Each line in the entries below that holds the string "agent" is to be listed.
──────
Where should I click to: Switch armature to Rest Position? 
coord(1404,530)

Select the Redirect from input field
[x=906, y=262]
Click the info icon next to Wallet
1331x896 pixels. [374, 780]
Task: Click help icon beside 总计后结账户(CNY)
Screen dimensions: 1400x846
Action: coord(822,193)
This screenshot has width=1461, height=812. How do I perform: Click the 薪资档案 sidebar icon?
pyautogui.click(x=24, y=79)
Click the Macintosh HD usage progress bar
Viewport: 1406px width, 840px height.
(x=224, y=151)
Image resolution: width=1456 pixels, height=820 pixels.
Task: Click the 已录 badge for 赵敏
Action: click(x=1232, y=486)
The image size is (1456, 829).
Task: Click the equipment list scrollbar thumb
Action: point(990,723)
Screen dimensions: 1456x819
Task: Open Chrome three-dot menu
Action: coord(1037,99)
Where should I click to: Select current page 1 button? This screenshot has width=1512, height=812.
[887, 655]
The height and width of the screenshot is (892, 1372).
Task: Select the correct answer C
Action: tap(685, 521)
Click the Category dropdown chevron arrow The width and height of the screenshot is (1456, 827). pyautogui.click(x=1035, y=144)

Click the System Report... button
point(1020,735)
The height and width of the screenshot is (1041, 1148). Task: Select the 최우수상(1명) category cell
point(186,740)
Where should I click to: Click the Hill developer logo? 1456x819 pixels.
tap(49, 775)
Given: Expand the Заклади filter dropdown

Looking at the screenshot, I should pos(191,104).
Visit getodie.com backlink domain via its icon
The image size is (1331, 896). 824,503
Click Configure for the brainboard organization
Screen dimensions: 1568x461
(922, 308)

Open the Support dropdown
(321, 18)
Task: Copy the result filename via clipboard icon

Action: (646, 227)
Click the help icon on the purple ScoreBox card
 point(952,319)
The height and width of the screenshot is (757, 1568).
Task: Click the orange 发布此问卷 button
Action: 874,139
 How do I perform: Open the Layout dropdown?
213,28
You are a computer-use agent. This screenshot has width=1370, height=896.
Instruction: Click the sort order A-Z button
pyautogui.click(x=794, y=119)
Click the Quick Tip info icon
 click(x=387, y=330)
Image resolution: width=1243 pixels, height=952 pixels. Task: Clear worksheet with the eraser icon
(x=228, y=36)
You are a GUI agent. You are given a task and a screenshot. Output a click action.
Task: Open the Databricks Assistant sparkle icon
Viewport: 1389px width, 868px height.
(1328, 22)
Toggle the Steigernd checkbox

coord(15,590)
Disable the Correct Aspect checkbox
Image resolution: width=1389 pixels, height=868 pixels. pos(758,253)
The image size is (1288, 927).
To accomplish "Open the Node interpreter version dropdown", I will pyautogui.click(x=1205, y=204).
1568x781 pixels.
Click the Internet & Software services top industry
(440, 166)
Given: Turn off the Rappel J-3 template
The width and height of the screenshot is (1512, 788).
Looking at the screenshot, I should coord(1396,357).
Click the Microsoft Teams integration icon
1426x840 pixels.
──────
**Solution for this task**.
You are a computer-use agent. This screenshot has width=1370, height=896.
You are a GUI agent. You are given a task and a screenshot. Output a click action.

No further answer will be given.